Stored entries
:::

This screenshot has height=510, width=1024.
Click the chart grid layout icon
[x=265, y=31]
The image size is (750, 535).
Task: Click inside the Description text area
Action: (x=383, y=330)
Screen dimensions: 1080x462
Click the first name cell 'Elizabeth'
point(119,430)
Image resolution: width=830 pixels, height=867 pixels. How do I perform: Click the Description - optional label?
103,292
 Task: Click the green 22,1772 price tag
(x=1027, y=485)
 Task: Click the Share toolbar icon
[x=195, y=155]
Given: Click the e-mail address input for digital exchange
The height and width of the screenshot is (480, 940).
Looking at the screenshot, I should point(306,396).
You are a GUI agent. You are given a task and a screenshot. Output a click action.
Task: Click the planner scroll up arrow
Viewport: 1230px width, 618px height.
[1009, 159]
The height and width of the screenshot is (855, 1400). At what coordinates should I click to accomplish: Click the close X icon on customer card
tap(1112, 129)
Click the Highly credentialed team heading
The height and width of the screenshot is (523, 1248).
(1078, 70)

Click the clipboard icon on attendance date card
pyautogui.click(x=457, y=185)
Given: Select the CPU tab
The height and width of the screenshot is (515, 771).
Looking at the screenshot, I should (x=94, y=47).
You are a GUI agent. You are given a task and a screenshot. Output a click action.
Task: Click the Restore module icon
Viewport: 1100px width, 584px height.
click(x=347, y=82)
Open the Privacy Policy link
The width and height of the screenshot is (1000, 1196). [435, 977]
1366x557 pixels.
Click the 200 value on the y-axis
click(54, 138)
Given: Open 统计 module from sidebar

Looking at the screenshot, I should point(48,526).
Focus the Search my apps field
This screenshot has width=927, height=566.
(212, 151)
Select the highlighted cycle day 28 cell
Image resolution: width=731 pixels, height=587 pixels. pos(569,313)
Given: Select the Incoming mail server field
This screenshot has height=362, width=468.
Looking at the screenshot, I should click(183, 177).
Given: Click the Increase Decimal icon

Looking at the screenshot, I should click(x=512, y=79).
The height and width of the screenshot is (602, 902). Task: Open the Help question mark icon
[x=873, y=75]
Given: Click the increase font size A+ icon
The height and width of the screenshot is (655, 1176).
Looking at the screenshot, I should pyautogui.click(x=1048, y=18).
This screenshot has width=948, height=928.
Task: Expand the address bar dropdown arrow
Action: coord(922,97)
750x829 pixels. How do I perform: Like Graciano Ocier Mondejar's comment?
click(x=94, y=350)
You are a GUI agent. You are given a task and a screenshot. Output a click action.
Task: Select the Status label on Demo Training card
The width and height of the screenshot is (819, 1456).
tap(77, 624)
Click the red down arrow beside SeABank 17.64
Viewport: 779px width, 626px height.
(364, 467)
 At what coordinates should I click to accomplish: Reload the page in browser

:::

Exactly how many lines of the records above contain "mail"? Please state only the number.

2